Thoughts on Life and Millinery. said...

It is just wonderful to see a Post Office...there!

I'd return the favor and post a picture of our bland post office in our community, if only to underscore how interesting yours is by comparison.

Yeah! I got to visit the post office in Marrakesh today, via the magical carpet of blogdom.

Vienna for Beginners said...

So good you managed to capture an image of that Post office building's front door before they started renovation work! It looks really very interesting.
More than once I planned on photographing landmarks that then were torn down before I got to it. There's a lesson there.

sukipoet said...

Hello Elizabeth. Lovely photos and buildings. Thanks for visiting my blog. Sorry it took me awhile to visit you, but I thought you were the other Elizabeth and had just changed your icon. Well. Glad I checked it out. Be well, sukipoet

sukipoet said...

PS I will try to order your novel. How wonderful. I too have an out of print novel. Catching the Light published by Viking. Available only via used book websites.

Sara said...

Salaam Alaykim (or something like that) Elizabeth!

I'd be happy to join you, Frank and Jennifer on a door's post next Wednesday....oh boy, I shall get out there and walk around looking for more interesting doors.

I'm sad to see what they are doingto the Marrakesh post office - looks like they are taking down some or the ornate trimming too...I hope they keep those doors, they are amazing.

Willow said...

The first time I went in to an Indonesian post office (in Bandung) I got the shock of my life. No lines? No order? Moroccans and Indonesians grew up on the same side of the street when it coems to 'queues' and 'lines'.

Frank Gardner said...

We used to have to pay our electric like that. No mail in, just line up with the whole town, and usually they were in front of me.
They finally made it easier and we can now pay at a grocery store or two around town. Gotta go there anyway.

travelingmama said...

I have often gotten a kick out of the fact that there are seemingly no lines in Morocco.
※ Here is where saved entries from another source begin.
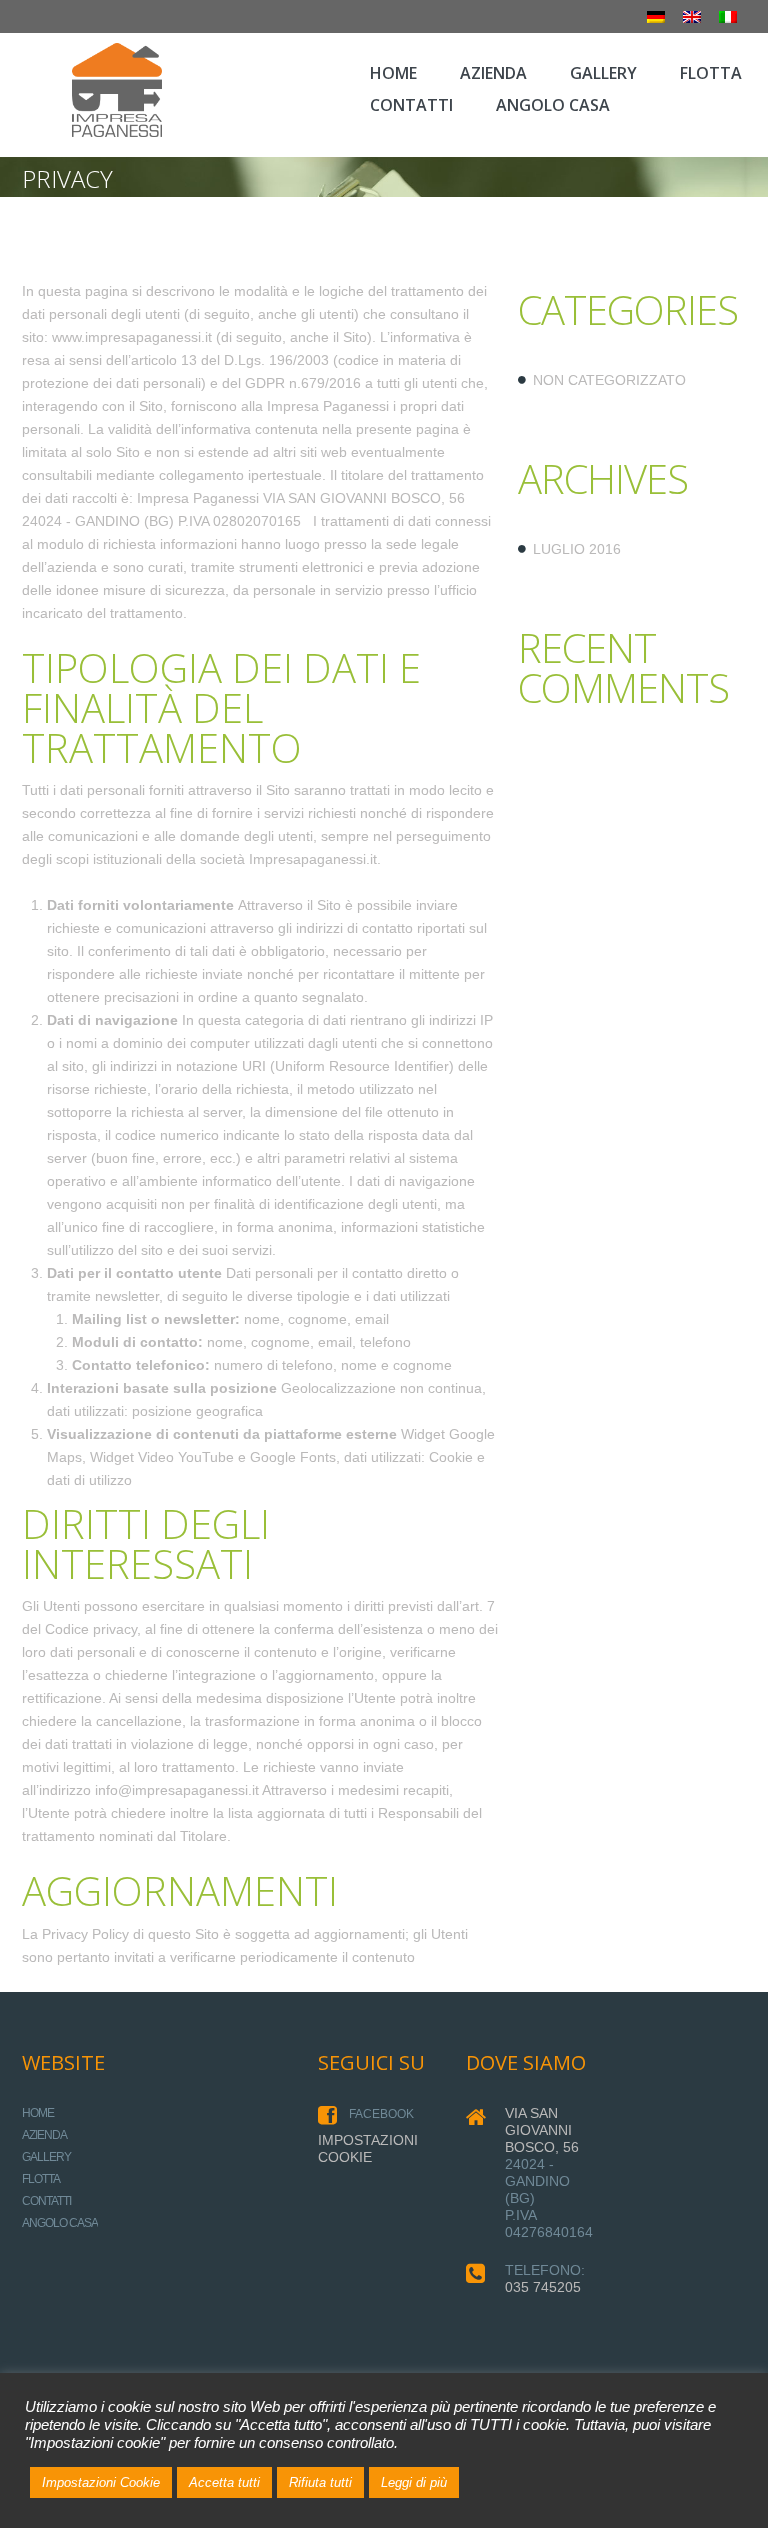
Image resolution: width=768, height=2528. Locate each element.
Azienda (44, 2135)
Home (38, 2113)
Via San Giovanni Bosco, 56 (542, 2130)
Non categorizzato (609, 380)
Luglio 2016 (577, 549)
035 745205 (543, 2287)
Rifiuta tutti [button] (320, 2482)
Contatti (46, 2201)
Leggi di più (414, 2482)
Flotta (41, 2179)
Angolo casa (60, 2223)
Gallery (46, 2157)
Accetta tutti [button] (224, 2482)
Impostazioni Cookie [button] (101, 2482)
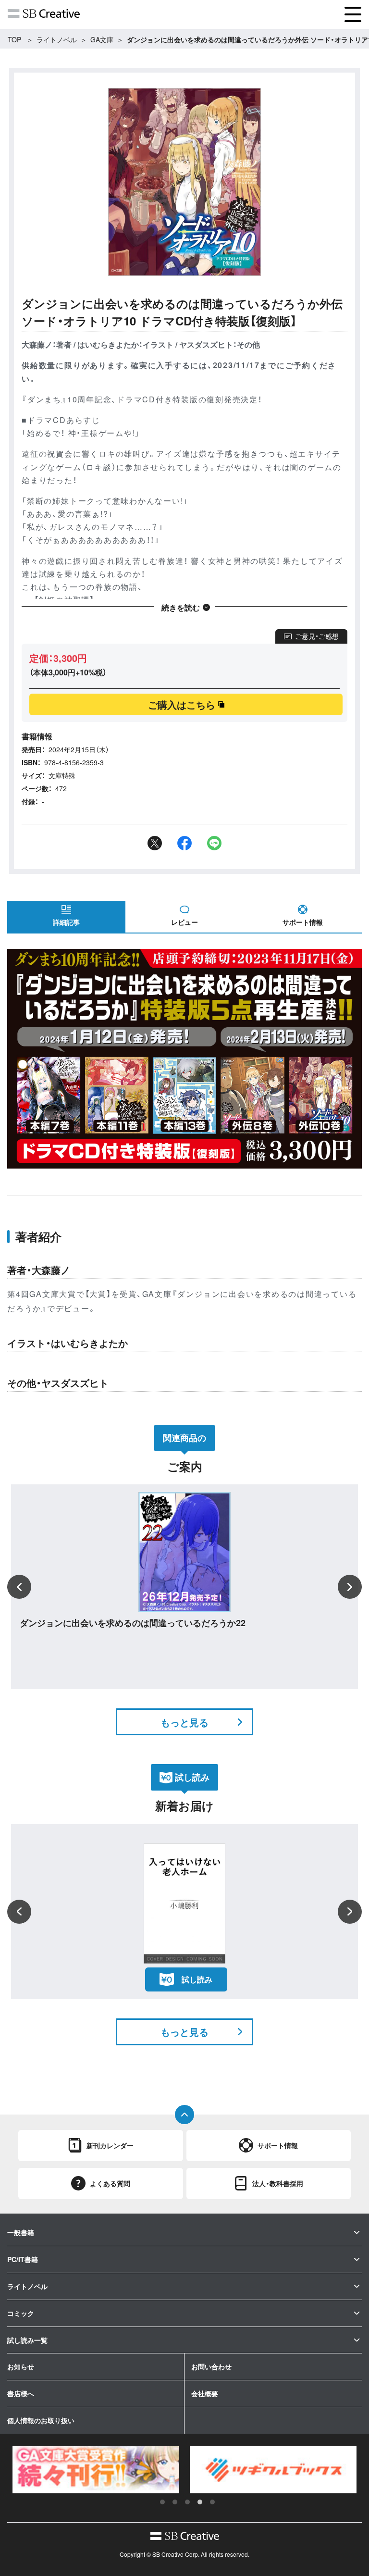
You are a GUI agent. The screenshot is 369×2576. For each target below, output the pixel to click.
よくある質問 (110, 2183)
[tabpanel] (95, 2469)
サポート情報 (303, 922)
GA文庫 (101, 39)
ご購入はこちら (181, 704)
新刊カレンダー (110, 2145)
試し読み (197, 1979)
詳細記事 (66, 922)
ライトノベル (57, 39)
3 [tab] (187, 2502)
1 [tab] (162, 2502)
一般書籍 (20, 2232)
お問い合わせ (211, 2366)
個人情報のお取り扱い (40, 2420)
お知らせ (20, 2366)
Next (350, 1587)
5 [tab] (212, 2502)
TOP (14, 39)
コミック (20, 2313)
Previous (19, 1587)
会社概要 (204, 2393)
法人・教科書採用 (277, 2183)
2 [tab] (174, 2502)
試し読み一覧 (27, 2340)
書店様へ (20, 2393)
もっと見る (184, 1722)
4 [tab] (199, 2502)
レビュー (184, 922)
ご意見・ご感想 (317, 636)
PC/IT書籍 (22, 2259)
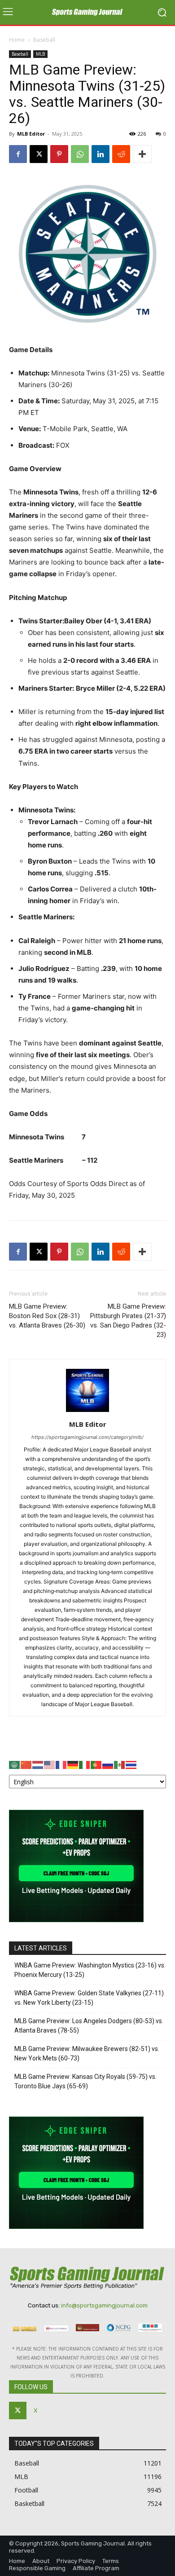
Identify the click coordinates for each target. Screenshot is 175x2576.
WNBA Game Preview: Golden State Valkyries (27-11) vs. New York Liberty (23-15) (89, 1997)
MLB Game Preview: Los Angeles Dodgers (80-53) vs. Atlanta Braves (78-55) (88, 2025)
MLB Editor (31, 133)
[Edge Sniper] (76, 1919)
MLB (40, 54)
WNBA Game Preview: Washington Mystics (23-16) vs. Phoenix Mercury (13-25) (90, 1970)
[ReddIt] (121, 154)
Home (17, 40)
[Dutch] (38, 1764)
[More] (142, 154)
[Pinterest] (59, 154)
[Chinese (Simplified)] (26, 1764)
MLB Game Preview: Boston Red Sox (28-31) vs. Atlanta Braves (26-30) (47, 1315)
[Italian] (85, 1764)
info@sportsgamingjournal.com (104, 2305)
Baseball (44, 40)
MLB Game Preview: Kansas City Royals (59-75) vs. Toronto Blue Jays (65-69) (85, 2081)
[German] (73, 1764)
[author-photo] (87, 1412)
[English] (50, 1764)
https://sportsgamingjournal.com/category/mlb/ (87, 1437)
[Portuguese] (96, 1764)
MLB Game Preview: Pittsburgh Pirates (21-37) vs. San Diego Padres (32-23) (128, 1320)
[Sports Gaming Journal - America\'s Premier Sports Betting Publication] (87, 13)
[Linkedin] (100, 154)
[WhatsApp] (80, 154)
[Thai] (131, 1764)
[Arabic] (15, 1764)
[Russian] (108, 1764)
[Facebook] (18, 154)
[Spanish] (120, 1764)
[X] (39, 154)
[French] (61, 1764)
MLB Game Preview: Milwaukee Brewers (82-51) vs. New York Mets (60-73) (86, 2053)
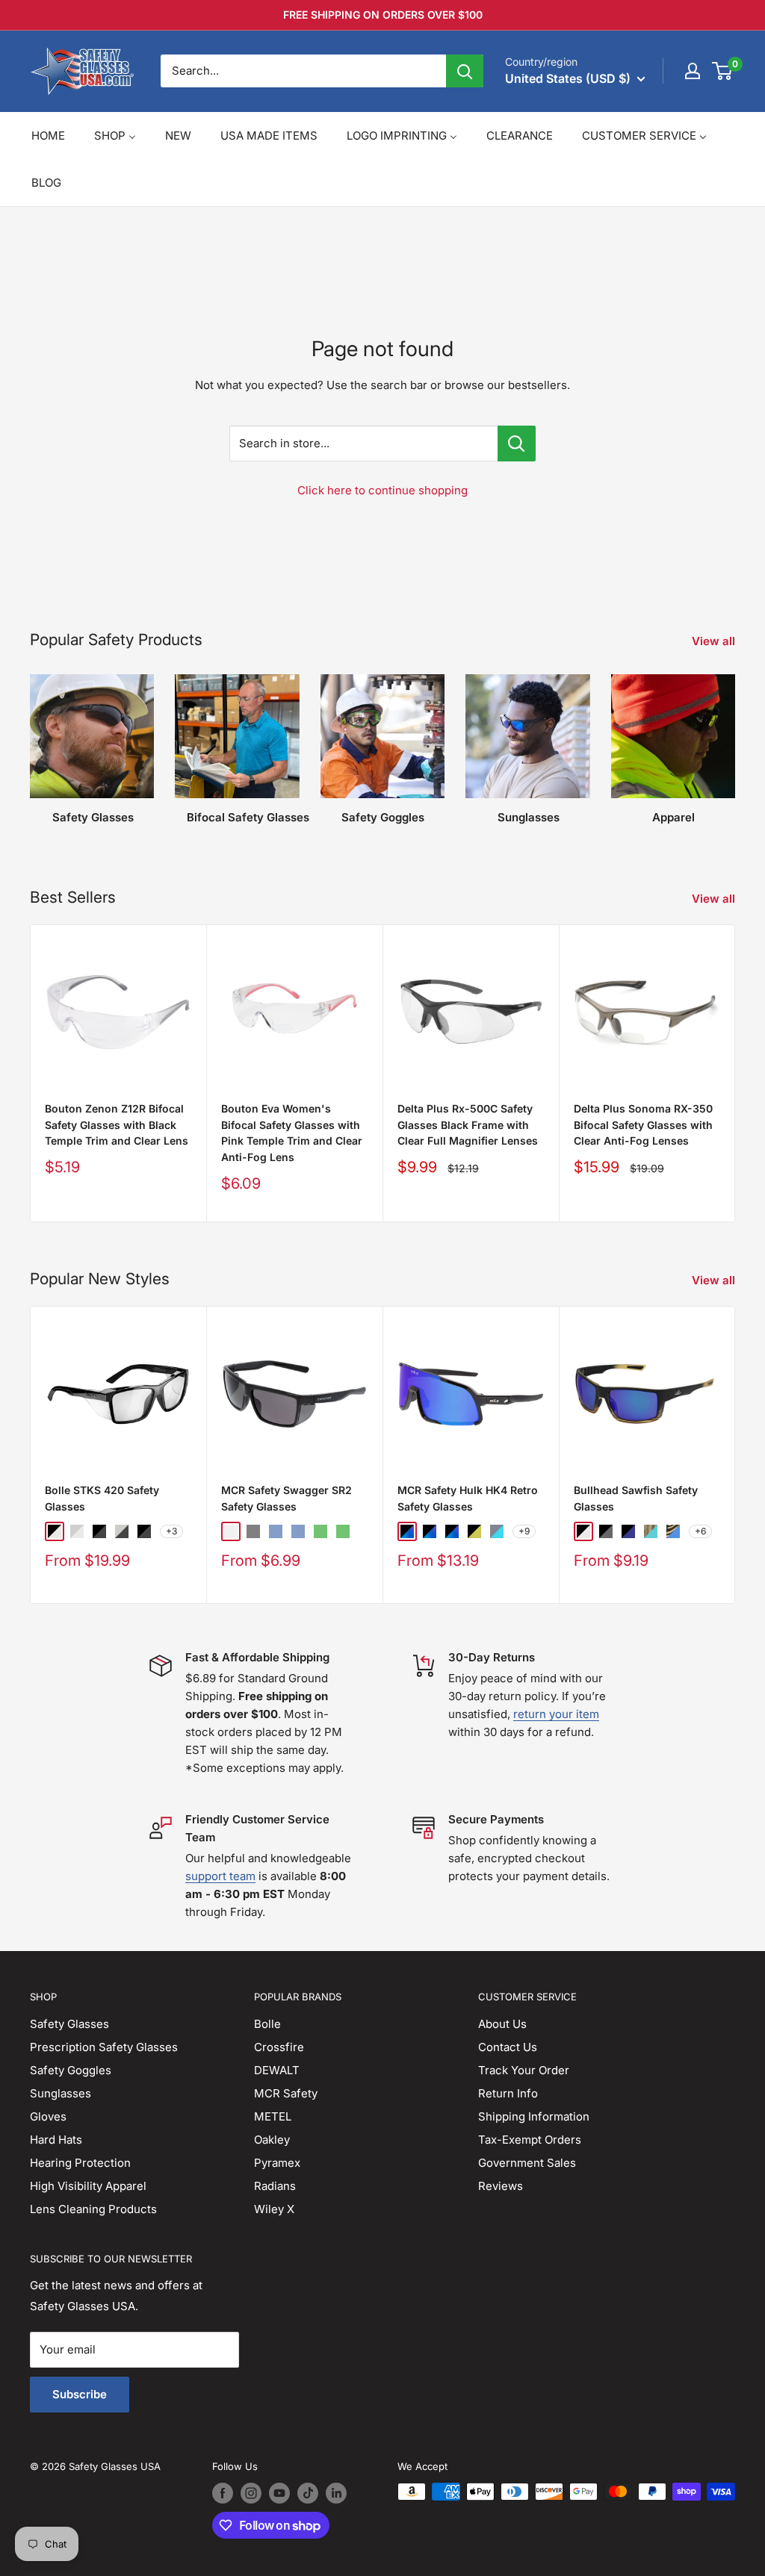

Not on the streets, not in the stores, and certainly not at the post office!

High Desert Diva said...

oh dear....modernizing

Britt-Arnhild said...

Give me your address and I'll mail you a letter from Norway :-)

Britt-Arnhild said...

Elizabeth, I would love to learn more about the door posting.....

rochambeau said...

Hi Elizabeth,
Nice PO facade! You're smart to go early and beat the aggravation!
Really great news about your friend!
Yes count me into the for the door parade on the 12th!


An Aesthete's Lament said...

Bulldozing the Guéliz villas. Wrecking the train station. Belittling the original airport. The 1920s/30s charm is being sucked right out of the place. And don't get me started on the demolition of Bagatelle.

Absolute Vanilla (& Atyllah) said...

It's a different world and a different life, isn't it. I hate when old buildings are renovated - and unsympathetically at that. I loved the doorway shot of the PO - I hope the magic of it is able to remain in some way.

Elizabeth said...

I will post pictures of the PO when they have finished renovating it.......we'll see.
I think I am the kiss of doom for old buildings - I should keep away from the.

I promise I did not go near Bagatelle........I once had delicious liver and bacon there......and now it's a hole in the ground.....


The doors idea came from several people. I'm sure you must have lots of lovely Norwegian ones to share

Marja said...

What a lovely post office. I was used in holland to stand in lines too but find it a delight not to have too here in NZ. Her the post is unpredictable. Sometimes i get post from overseas quickly sometimes it takes ages.

Passementerie said...

Ah - bill-paying in Marrakech... We didn't have to pay for our electricity ourselves, but we did have to pay for the telephone at the Maroc Telecom office, and as I would flatly refuse to go, it was poor John who would have to get up at half past seven to get there for 8am to join that queue. Everyone would wait outside the door and because he was always the second or third person there they were very noble and pushed him ahead to the ticket machine when the doors opened, but it was understood that people who had arrived in cars would be first for some reason. One guy turned up in a Mercededs SUV - everyone was very impressed.